— WORK ORDER —
Whatever lies between the line with "The image size is (900, 500)." and the end of the data, both included, must be copied exactly and without pictures.

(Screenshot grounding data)
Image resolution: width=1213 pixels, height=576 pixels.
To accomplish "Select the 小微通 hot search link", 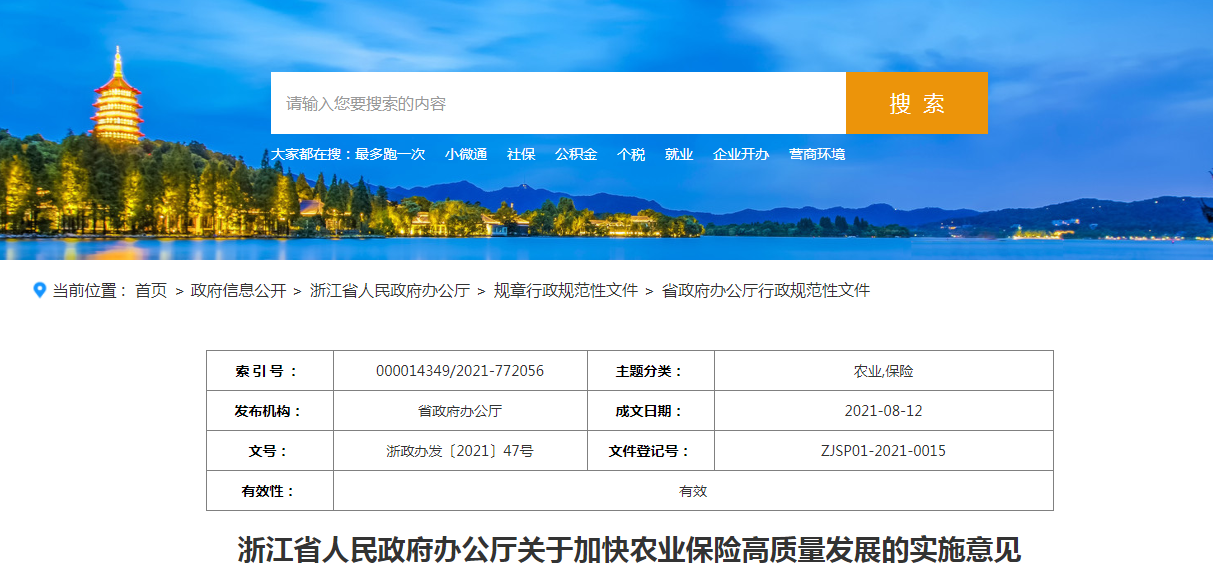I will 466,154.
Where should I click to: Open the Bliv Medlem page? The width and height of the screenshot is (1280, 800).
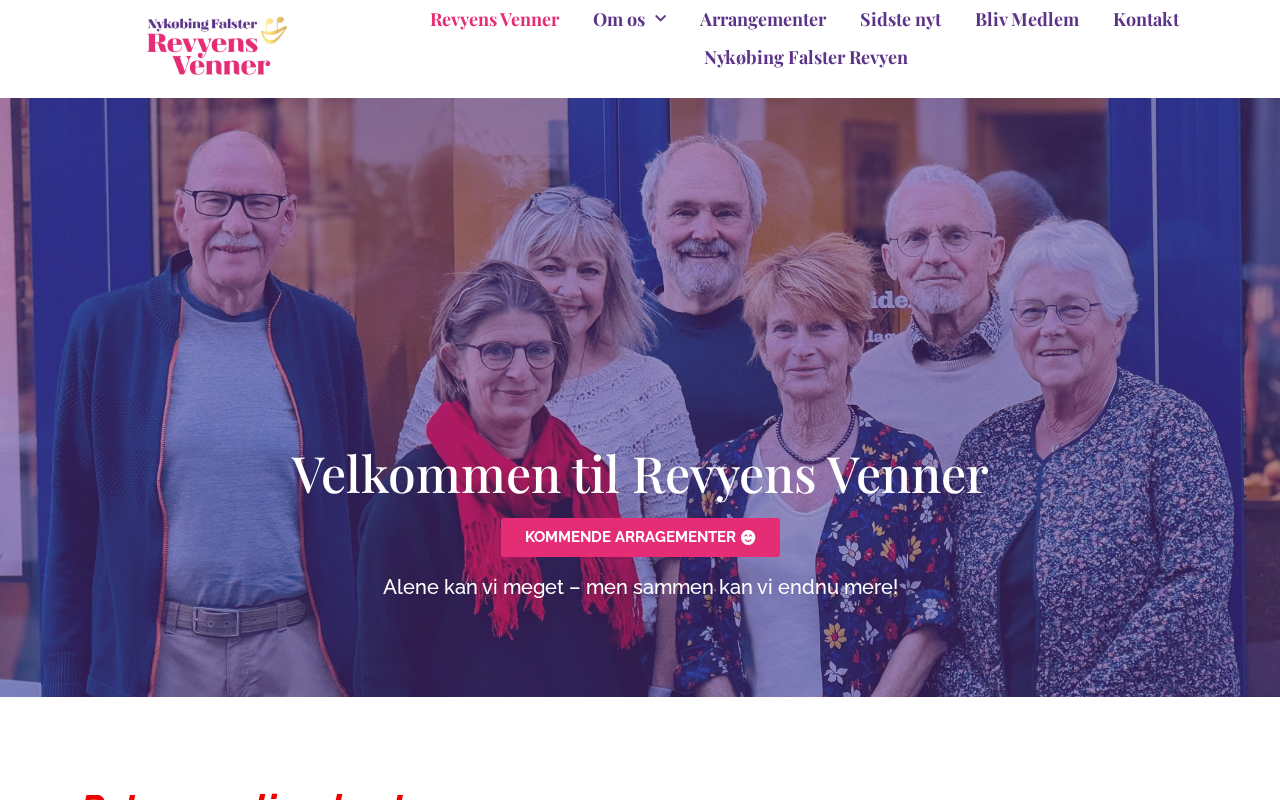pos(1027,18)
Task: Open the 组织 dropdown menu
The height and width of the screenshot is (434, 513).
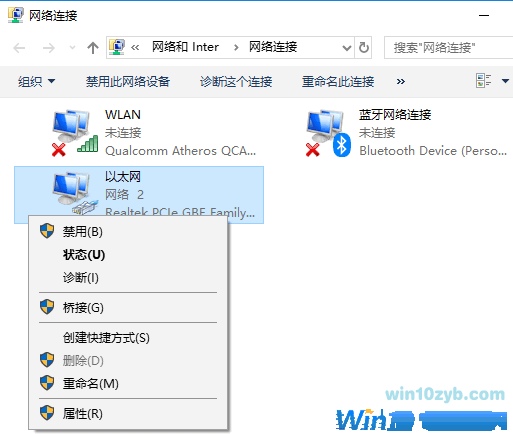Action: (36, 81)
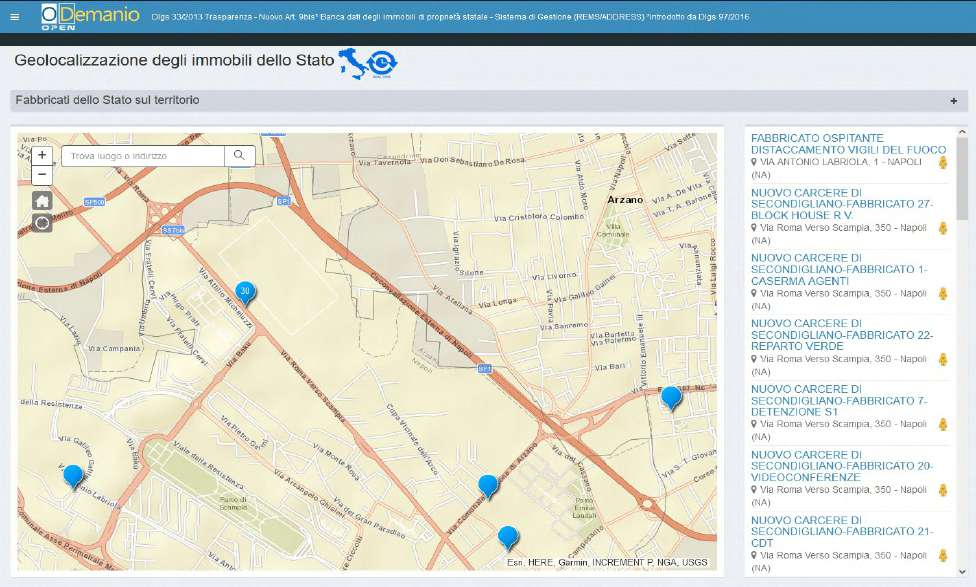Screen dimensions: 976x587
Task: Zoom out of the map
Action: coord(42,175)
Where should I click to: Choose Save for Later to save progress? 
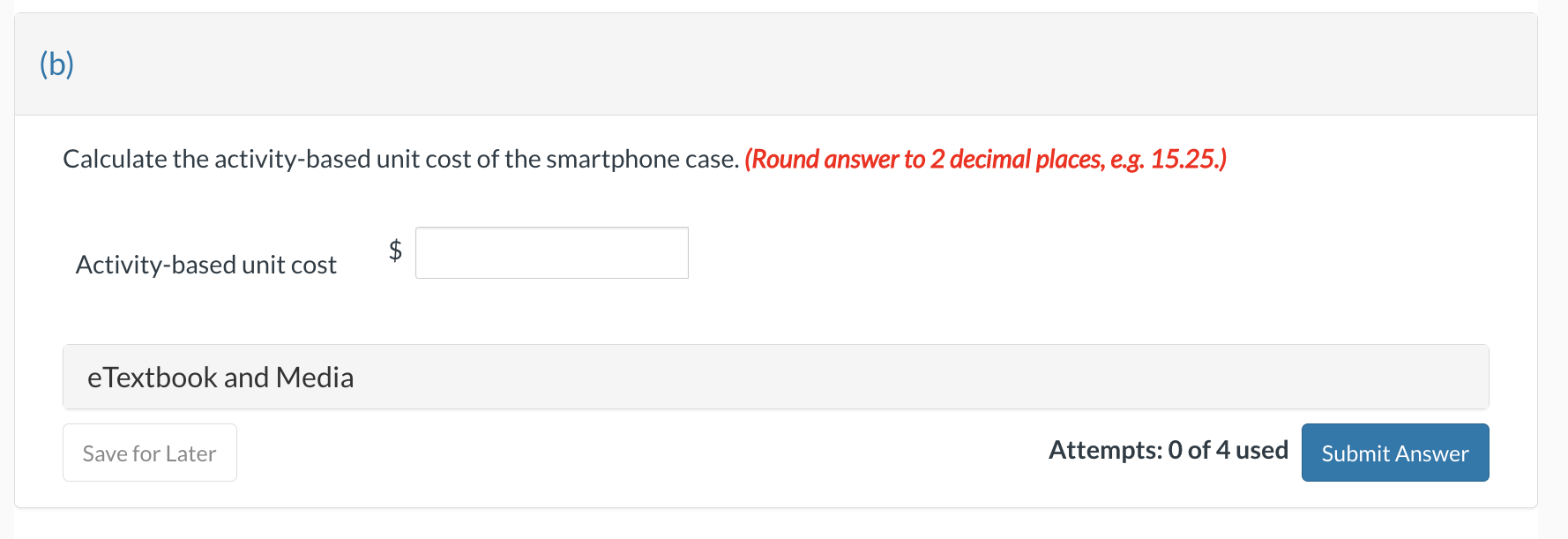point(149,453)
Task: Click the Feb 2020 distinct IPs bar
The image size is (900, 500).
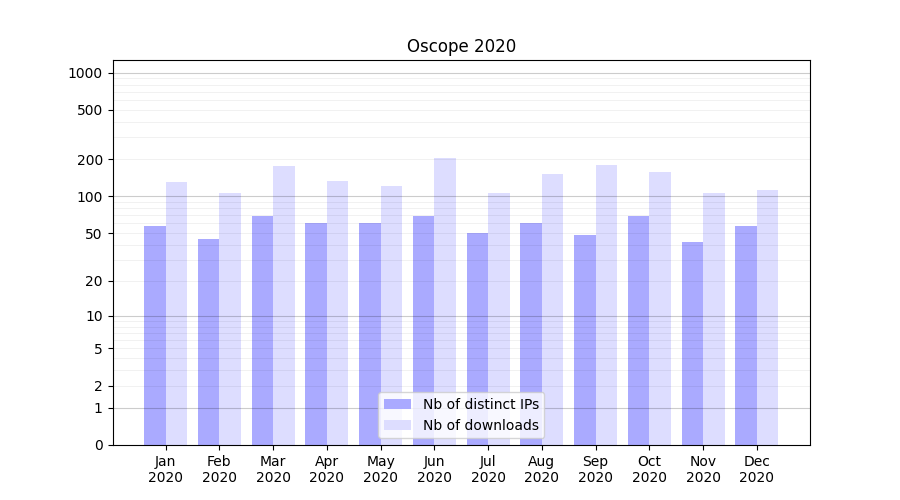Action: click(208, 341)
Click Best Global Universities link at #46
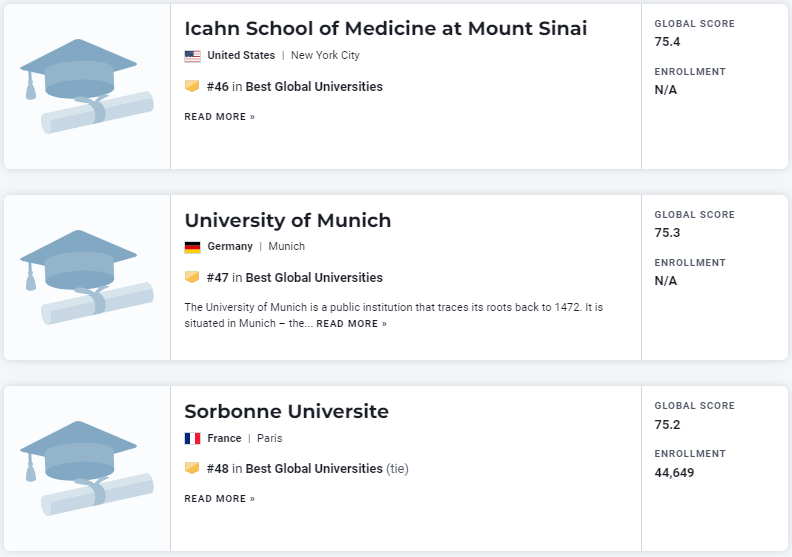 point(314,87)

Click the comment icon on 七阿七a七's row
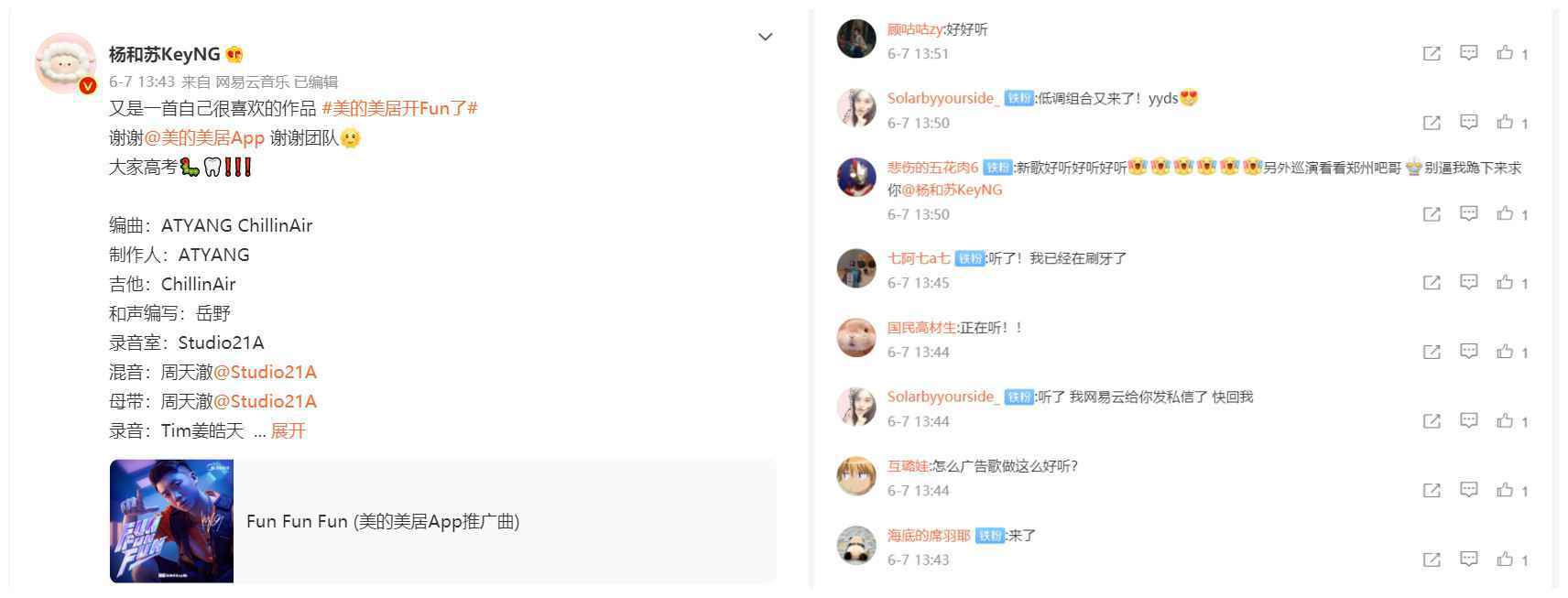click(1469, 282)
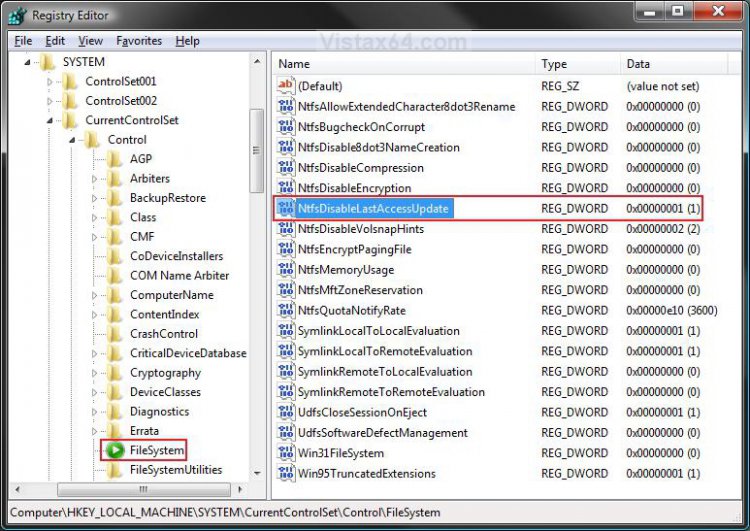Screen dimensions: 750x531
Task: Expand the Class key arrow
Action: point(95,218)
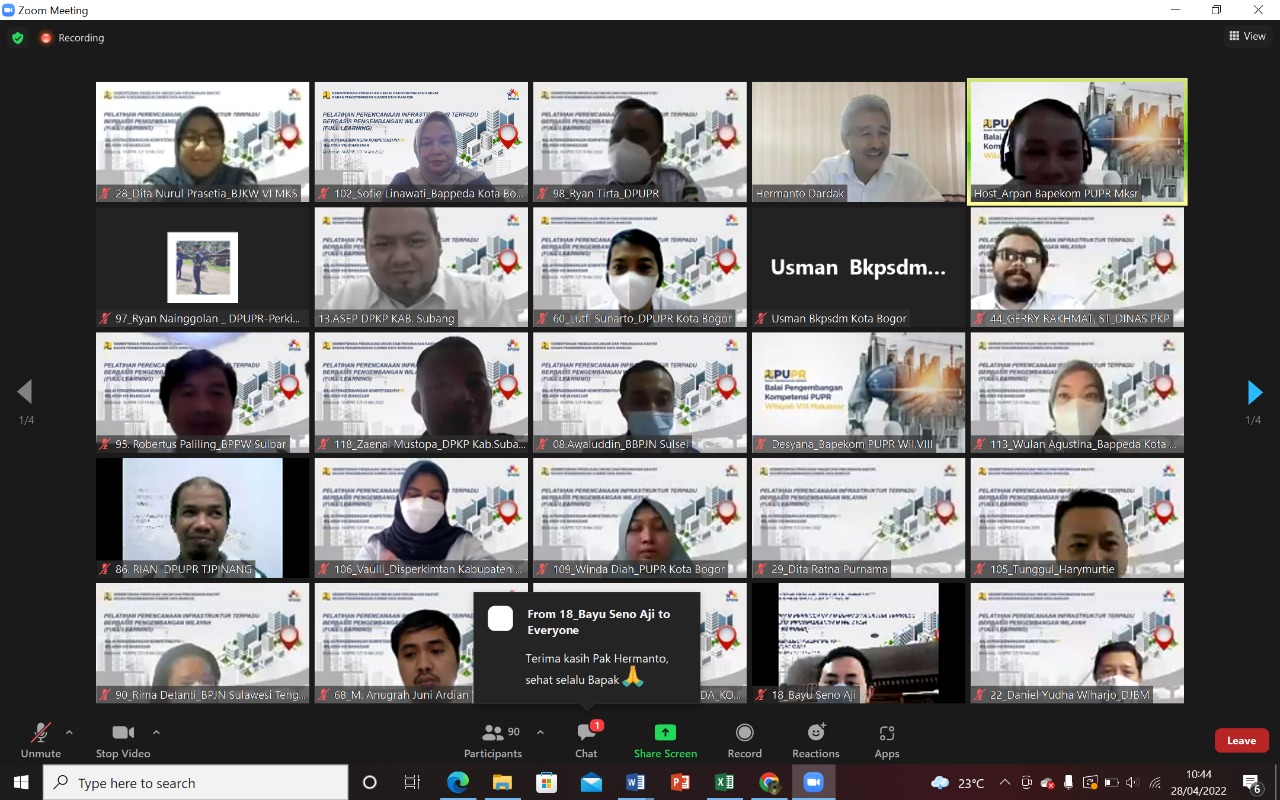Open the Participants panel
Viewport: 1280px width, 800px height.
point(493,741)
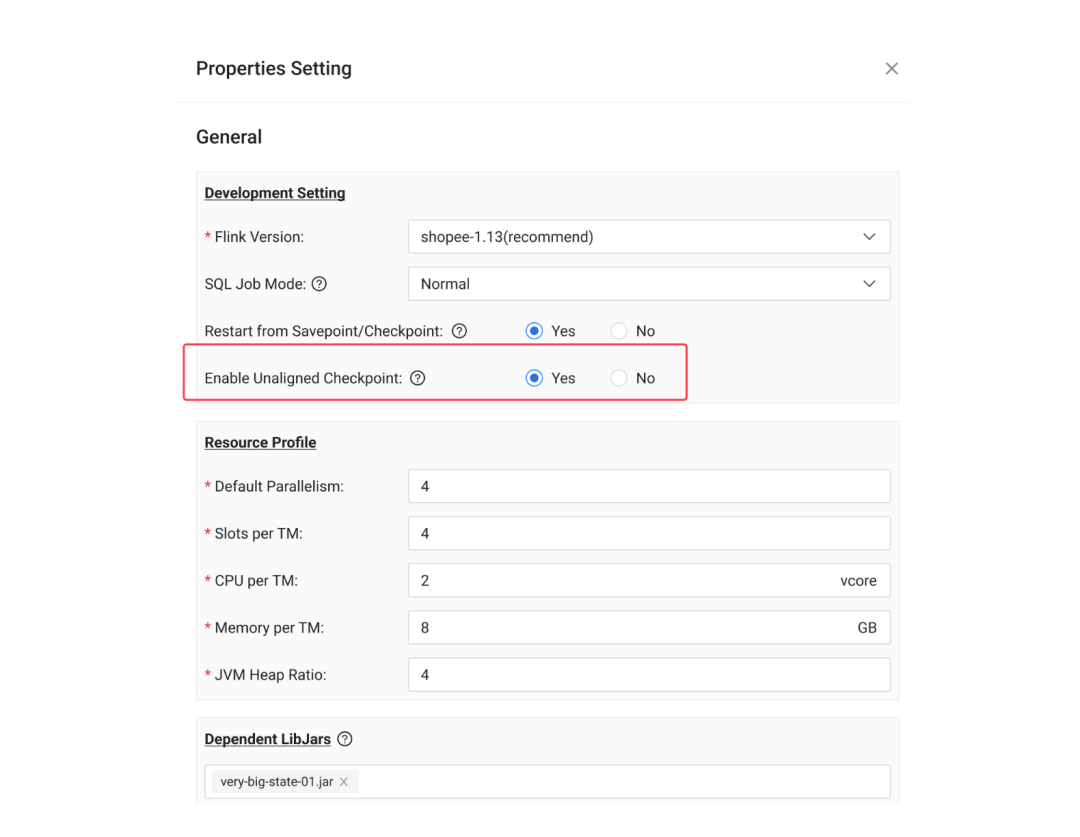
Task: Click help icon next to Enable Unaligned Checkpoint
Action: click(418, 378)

— ANSWER TO THIS TASK —
The image size is (900, 500).
Action: click(208, 341)
Click Best Global Universities link at #46
 point(314,87)

Click the comment icon on 七阿七a七's row
click(1469, 282)
Screen dimensions: 750x531
Task: Expand the Class key arrow
Action: point(95,218)
Open the Participants panel
Viewport: 1280px width, 800px height.
point(493,741)
Task: Click help icon next to Enable Unaligned Checkpoint
Action: click(418, 378)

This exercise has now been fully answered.